*** Opening of Record set ***

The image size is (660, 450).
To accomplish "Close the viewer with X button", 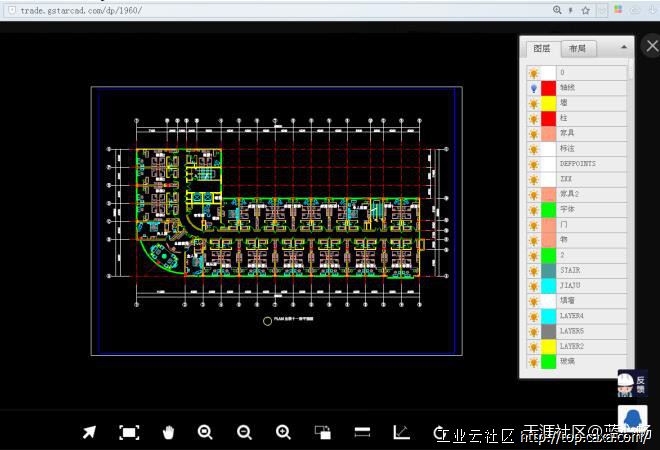I will tap(648, 46).
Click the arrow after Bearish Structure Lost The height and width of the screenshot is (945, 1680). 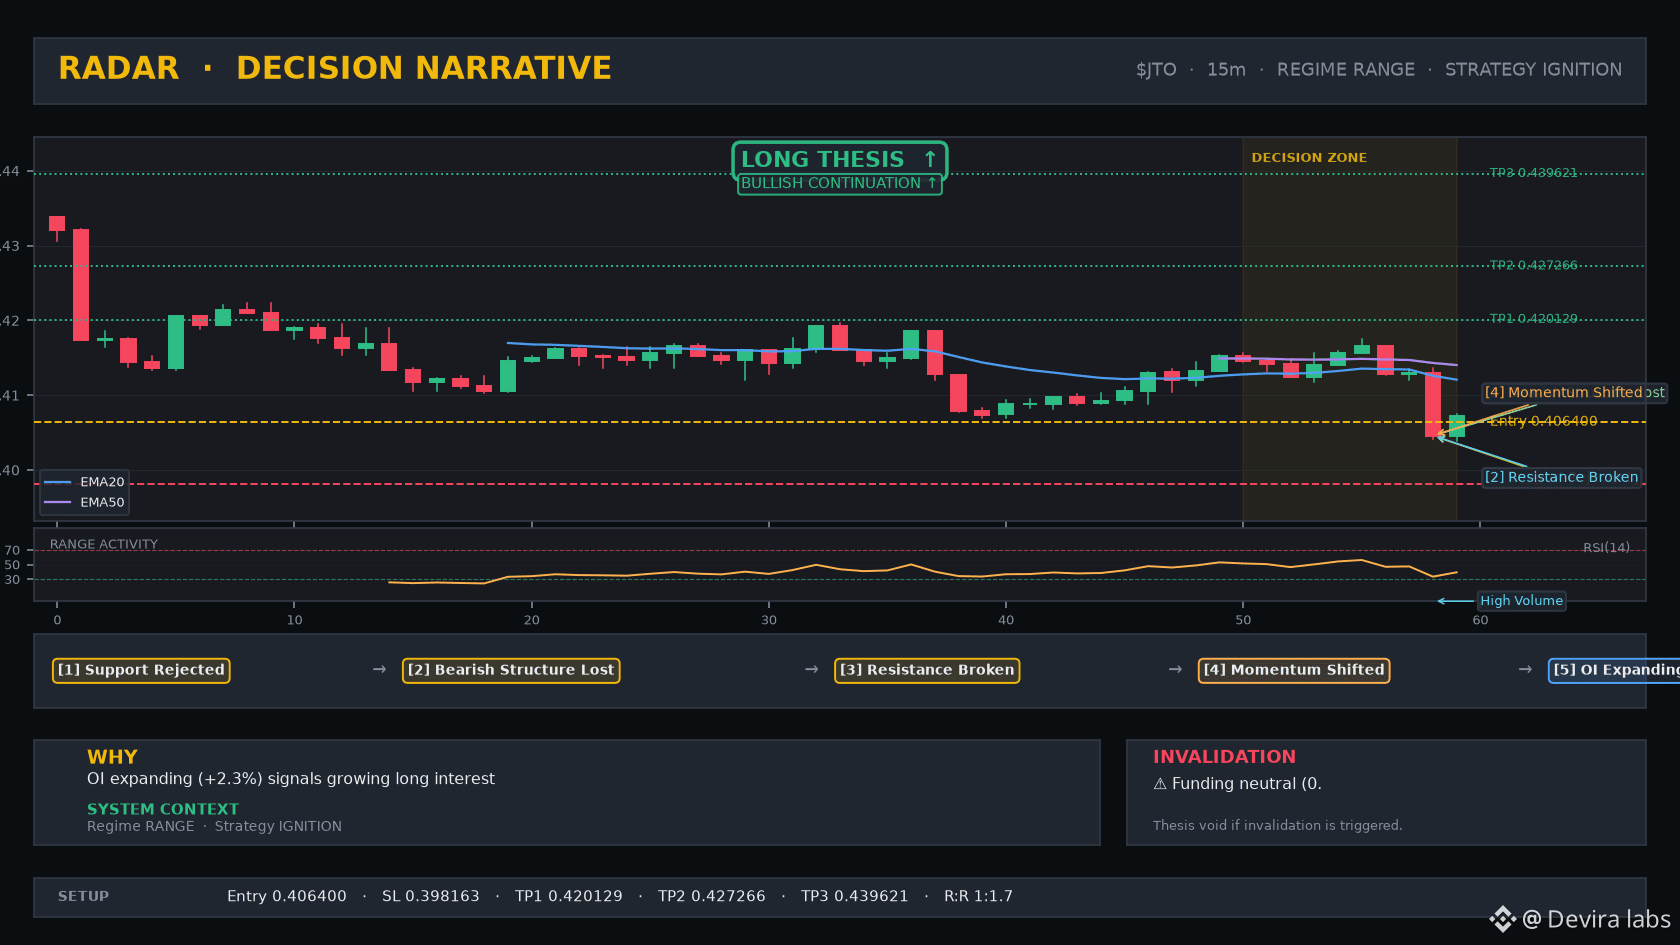(x=812, y=669)
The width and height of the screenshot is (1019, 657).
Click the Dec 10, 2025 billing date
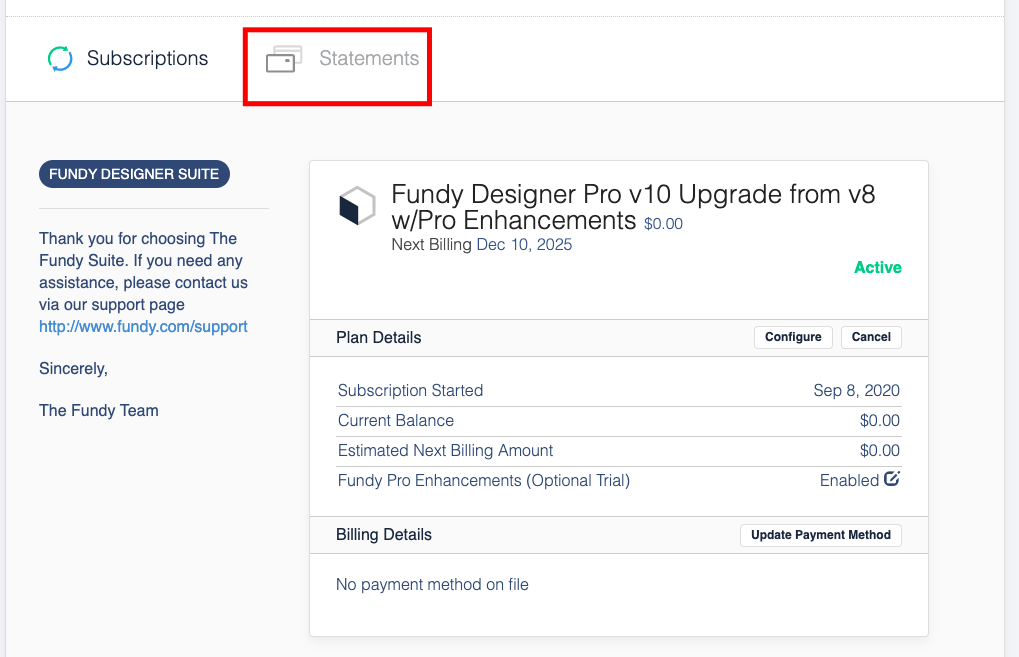point(524,244)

*** Close of Record set ***

_To do_:
Beginning with the line that contains "The width and", reproduce every line through the end of the records above exactly, leaving pictures out.

_Exercise solution_:
The width and height of the screenshot is (1019, 657).
Click the Dec 10, 2025 billing date
point(524,244)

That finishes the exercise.